Page excerpt START

In practice, Polansky could affect the Government’s calculus in determining whether to intervene at the beginning of a qui tam action. Given that Polansky clarified that the Government’s dismissal authority exists throughout the litigation, the Government may feel a less-pressing need to intervene at the outset of an action. For FCA defendants, this could create some uncertainty as to whether the Government might unexpectedly intervene much later in a case where the Government’s calculus changes. But, Polansky also presents a potentially powerful tool for FCA defendants—the Government’s ability to dismiss a qui tam action effectively at any point in the litigation should allow defense counsel to urge the Government to dismiss at multiple points in the lifecycle of the action.

Of note, in his dissent, Justice Clarence Thomas questioned the constitutionality of the FCA’s qui tam provisions as potentially “inconsistent with Article II” of the Constitution and that private relators “may not represent the interests of the United States in litigation.”30 In a concurrence, Justices Brett Kavanaugh and Amy Coney Barrett agreed with the majority’s holding but also noted their agreement with Justice Thomas’ view that there are “substantial arguments” as to the constitutionality of “the qui tam device.”31 The concurrence argued that the Supreme Court should consider taking up these issues “in an appropriate case” in the future. These constitutionality questions should be closely monitored, particularly given the recent and explosive growth of qui tam FCA cases. In the meantime, FCA defendants should be prepared for the Government’s late intervention in a qui tam action. Additionally, FCA defendants should also note that the decision reinforces their ability to urge the Government for dismissal at all phases of the qui tam action, rather than only at the pre-intervention phase. 


1 United States ex rel. Polansky v. Exec. Health Res., 599 U.S. __ (June 16, 2023).

2 31 U.S.C. § 3730(b)(2).

3 Id. § 3730(b)(4).

4 Id. § 3730(c)(3).

5 Id. § 3730(c)(2)(A).

6 See Swift v. United States, 318 F.3d 250, 252 (D.C. Cir. 2003) (holding that the Government has an “unfettered right to dismiss [a qui tam] action”). But see United States ex rel. Sequoia Orange Co. v. Baird-Neece Packing Corp., 151 F.3d 1139, 1145 (9th Cir. 1998) (requiring that the Government (i) identify a valid governmental purpose, and (ii) a rational relationship between dismissal of a qui tam action and accomplishment of the valid governmental purpose before the burden flips to the relator “to demonstrate that dismissal is fraudulent, arbitrary and capricious, or illegal”) (internal citations omitted)).

7 Polansky, supra note 1, at 6.

8 Id.

9 Id.

10 Id. at 6–7 (citing 422 F. Supp. 3d 916, 927 (E.D. Pa. 2019) and 17 F. 4th 376, 383–88 (3d Cir. 2021)).

11 Polansky, supra note 1, at 7.

12 Id. at 2.

13 Id. at 7–8.

14 Id. at 8–13.

15 Id. at 12–13.

16 Id. at 13.

17 Id. at 2.

18 Id. at 13 (citing Fed. R. Civ. P. 41(a)).

19 Id. at 13–14.

20 Id. at 14.

21 Id.

22 Id. at 14–15.

23 Id. at 15.

24 Id.

25 Id. at 16.

26 DOJ, Factors for Evaluating Dismissal Pursuant to 31 U.S.C. 3730(c)(2)(A) (Jan. 10, 2018).

27 Id at 3–4.

28 Id. at 1, 6–7.

29 See id. at 2.

30 United States ex rel. Polansky v. Exec. Health Res., 599 U.S. __ (June 16, 2023) (Thomas, J. dissenting).

31 United States ex rel. Polansky v. Exec. Health Res., 599 U.S. __ (June 16, 2023) (Kavanaugh, J. concurring). The fact that 3 justices questioned the constitutionality of a relator continuing a qui tam lawsuit after the government declines to intervene could potentially set the stage for this issue to be considered in a future case.

Page excerpt END
Excerpted records START

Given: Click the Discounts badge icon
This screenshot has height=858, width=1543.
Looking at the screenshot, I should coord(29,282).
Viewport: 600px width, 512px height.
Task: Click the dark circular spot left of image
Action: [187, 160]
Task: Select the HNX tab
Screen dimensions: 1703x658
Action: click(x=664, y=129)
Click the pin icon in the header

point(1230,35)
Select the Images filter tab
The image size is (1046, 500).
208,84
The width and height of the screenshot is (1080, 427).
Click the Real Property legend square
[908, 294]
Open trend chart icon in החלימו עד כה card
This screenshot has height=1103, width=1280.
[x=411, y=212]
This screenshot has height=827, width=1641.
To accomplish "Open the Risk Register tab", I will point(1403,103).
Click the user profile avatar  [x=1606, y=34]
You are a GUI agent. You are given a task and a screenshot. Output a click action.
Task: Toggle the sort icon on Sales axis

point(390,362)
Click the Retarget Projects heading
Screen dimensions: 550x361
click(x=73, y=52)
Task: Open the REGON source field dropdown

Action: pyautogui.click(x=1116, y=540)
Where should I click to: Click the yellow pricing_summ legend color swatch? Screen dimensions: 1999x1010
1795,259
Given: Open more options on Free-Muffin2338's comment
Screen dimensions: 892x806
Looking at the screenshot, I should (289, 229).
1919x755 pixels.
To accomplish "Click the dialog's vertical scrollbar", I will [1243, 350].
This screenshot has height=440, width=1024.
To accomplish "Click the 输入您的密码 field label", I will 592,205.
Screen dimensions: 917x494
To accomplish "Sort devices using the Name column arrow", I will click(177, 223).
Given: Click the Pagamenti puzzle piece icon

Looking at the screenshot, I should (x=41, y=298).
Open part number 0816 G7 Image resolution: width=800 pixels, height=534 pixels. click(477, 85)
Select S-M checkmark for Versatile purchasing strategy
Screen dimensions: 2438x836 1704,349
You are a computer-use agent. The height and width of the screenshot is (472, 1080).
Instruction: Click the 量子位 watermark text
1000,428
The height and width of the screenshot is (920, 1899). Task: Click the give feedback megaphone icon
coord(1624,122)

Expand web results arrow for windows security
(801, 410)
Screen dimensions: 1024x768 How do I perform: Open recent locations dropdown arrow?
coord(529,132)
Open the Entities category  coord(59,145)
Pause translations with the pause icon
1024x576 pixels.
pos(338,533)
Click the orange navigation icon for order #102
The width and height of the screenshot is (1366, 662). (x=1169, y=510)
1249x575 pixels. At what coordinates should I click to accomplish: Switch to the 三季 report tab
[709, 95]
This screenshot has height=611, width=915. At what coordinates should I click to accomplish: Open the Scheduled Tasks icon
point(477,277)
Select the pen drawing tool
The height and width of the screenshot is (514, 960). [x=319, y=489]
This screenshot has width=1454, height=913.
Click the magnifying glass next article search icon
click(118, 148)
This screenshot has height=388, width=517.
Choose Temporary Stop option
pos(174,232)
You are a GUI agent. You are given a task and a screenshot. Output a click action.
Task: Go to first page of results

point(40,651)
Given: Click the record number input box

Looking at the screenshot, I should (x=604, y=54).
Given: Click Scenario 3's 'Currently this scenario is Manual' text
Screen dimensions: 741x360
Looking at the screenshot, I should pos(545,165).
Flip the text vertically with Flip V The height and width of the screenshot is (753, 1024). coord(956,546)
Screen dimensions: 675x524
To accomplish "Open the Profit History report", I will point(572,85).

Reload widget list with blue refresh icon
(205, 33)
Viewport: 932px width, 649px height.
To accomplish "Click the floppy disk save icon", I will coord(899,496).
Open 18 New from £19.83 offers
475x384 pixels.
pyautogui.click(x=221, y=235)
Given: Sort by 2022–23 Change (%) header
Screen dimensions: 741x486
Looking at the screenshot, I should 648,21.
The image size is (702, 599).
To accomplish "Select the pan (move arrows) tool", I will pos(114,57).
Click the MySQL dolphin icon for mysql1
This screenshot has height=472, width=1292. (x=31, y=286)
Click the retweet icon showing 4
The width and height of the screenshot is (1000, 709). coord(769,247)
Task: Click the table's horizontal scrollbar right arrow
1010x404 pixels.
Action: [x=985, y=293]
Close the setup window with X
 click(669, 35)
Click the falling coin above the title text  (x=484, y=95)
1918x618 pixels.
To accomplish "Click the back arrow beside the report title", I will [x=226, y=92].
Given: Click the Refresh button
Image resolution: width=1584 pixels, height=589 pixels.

Excerpted records END

Apply what you read:
**a.** Please answer these from the text on the Polansky decision:
(i) Which justice wrote the dissent?
(ii) Which justices joined in the concurrence?
(iii) Which court decided Swift v. United States?
**b.** Copy out the text on the Polansky decision from "25 Id. at 16." up to and including "a future case.", swapping "relator" for "whistleblower".

Responses by task:
**a.**
(i) Justice Clarence Thomas
(ii) Justices Brett Kavanaugh and Amy Coney Barrett
(iii) The D.C. Circuit

**b.**
25 Id. at 16.

26 DOJ, Factors for Evaluating Dismissal Pursuant to 31 U.S.C. 3730(c)(2)(A) (Jan. 10, 2018).

27 Id at 3–4.

28 Id. at 1, 6–7.

29 See id. at 2.

30 United States ex rel. Polansky v. Exec. Health Res., 599 U.S. __ (June 16, 2023) (Thomas, J. dissenting).

31 United States ex rel. Polansky v. Exec. Health Res., 599 U.S. __ (June 16, 2023) (Kavanaugh, J. concurring). The fact that 3 justices questioned the constitutionality of a whistleblower continuing a qui tam lawsuit after the government declines to intervene could potentially set the stage for this issue to be considered in a future case.